> Text
Written not in the Devanagari ( Hindi) script but in the Anglo Saxon ( English) script India’s truck manufacturers have always maintained a standard.

As the massive macho beast of Trucks traverse through the hinterland of India where the majority of the illiterate population can hardly decipher the Devanagari script leave alone the queens language,  Horn ok please’  and ‘Buri nazar wale tera muh kaala’ have pretty much remained entrenched in the vocabulary of our National highways. 

Ah. Not to forget the lotus that is painted in various hues and colors on top, below or besides the middle word OK on posterior of that beastly truck.   

Many an arm-chair  intellectual across the sub-continent has tried to decipher and decode the inner meaning and hidden philosophy behind  Horn ok please’  and ‘Buri nazar wale tera muh kaala’

Here is one such humble attempt by yet another one.

In the good old days the Lotus was not just the symbol of a struggling political party that was to see better days in the future, but also the brand of a bathing soap that the TATA group manufactured and successfully sold along the hinterlands of India. That is how every TATA truck would have OK painted right in the middle under which was TATA inscribed as the manufacturer of the vehicle as well as  the bathing soap.  

Horn Please was a simple plea by the driver of the heavy and long vehicle to alert him if you were planning to overtake him. Those were not the days of eight lane national highways. There was not even a divider or lane markings in much of the state highways. The truck driver had his blind spots and so it was only fair that you honked or rather blew the horn and let him know you were getting ahead of him. 

A small piece of publicity for TATA- ka-OK-dhulaai-ka- saabun was the beginning of what today is known as brand placement in the world of marketing and advertising. 

Tata ka ok dhulai ka sabun, like any other fast moving consumer good, had a relatively short life span and died a natural death. However the symbol remained. 

Somehow vehicles manufactured not only by the TATA motors but also their competitors Ashok Leyland, Eicher and others followed suit with BLOW HORN and HORN OK PLEASE became the mantra of highway driving with a colourful lotus painted in between.

> Supplied data
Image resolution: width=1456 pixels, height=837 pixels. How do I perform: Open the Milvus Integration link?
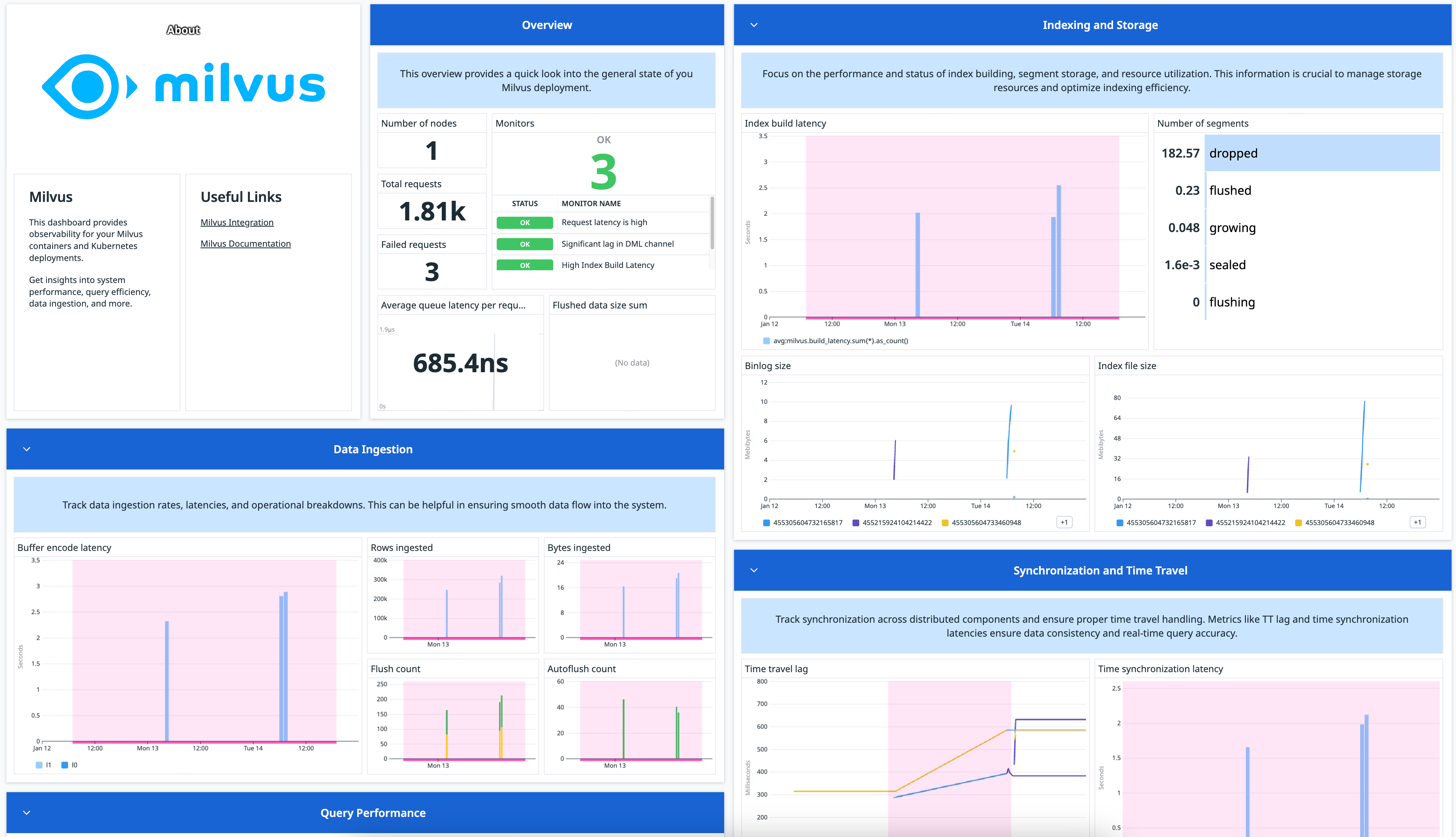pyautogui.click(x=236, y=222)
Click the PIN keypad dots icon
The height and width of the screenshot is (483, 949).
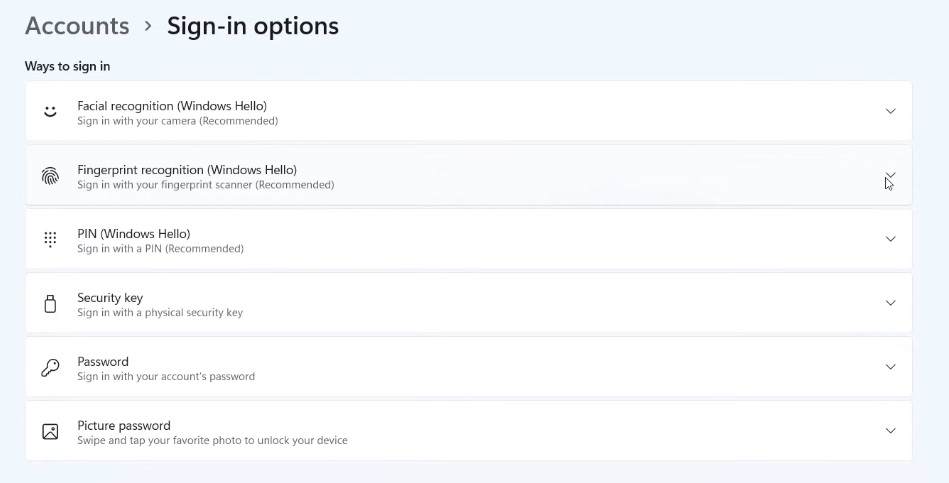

> Written task
Print the part of the piece on Indian truck slogans starting with "Horn Please was" and going on through "ahead of him.", word for word. The listing has nothing to do with the piece on Indian truck slogans.

> Result
Horn Please was a simple plea by the driver of the heavy and long vehicle to alert him if you were planning to overtake him. Those were not the days of eight lane national highways. There was not even a divider or lane markings in much of the state highways. The truck driver had his blind spots and so it was only fair that you honked or rather blew the horn and let him know you were getting ahead of him.